The central bank of the United States – the Federal Reserve – has released a working paper that examines the pros and cons of deploying a possible US CBDC. This is the first conversation the Fed has held with the general public to consider if and how the digital version of the dollar could benefit the national financial system.
Advantages and disadvantages
While many countries, led by China, are rushing to issue their own digital central bank countries and implement them into their monetary network, the United States is in no rush. More than a year ago, Jerome Powell – Chairman of the Federal Reserve – assured that the world’s largest economy would first “carefully and thoughtfully” examine the question before rushing into decisions.
In a recent report, the Fed highlighted the most important advantages and disadvantages of such a financial product.
“We look forward to engaging with the public, elected officials, and a wide range of stakeholders as we consider the positives and negatives of a central bank digital currency in the United States,” Powell said.

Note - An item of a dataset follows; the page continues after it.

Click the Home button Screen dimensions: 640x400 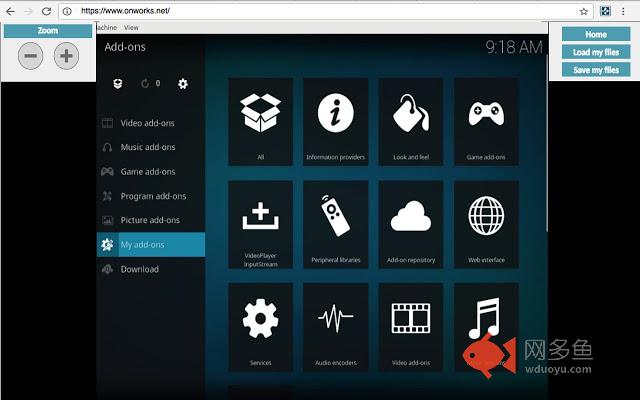[x=595, y=34]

The institution noted that consumers and businesses have long held and transferred money digitally, including bank accounts or online transactions. As such, a potential central bank digital currency could continue the trend and provide a “safe digital payment option for households and businesses”. Additionally, CBDC transactions could lead to faster settlement opportunities between nations.

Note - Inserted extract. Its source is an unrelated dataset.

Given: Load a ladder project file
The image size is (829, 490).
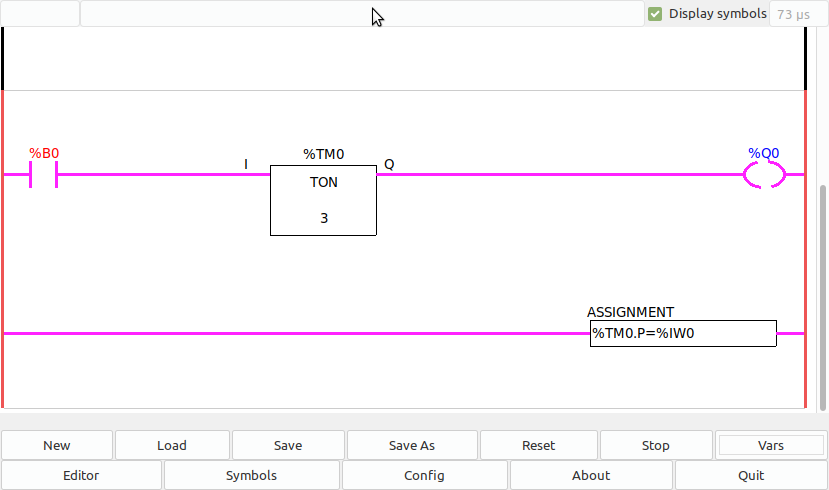Looking at the screenshot, I should coord(172,445).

However, the digital version of the US dollar could go against people’s privacy as the government would control the monetary product. It may also not benefit America’s financial stability or advance existing means of payment.
Last year, Powell argued that the main benefit of a CBDC could be to replace cryptocurrencies, including stablecoins. Nonetheless, earlier this month, he changed his mind and said that digital currencies and central bank stablecoins could co-exist.
Chinese CBDC will not work in the United States
In April 2021, the Chairman of the Federal Reserve opined that the United States should not copy and paste China’s model of a central bank digital currency. According to him, the two economic superpowers are very different and require distinct approaches:
“The currency that is used in China is not the one that would work here. It’s the one that really allows the government to see every payment it’s used for in real time.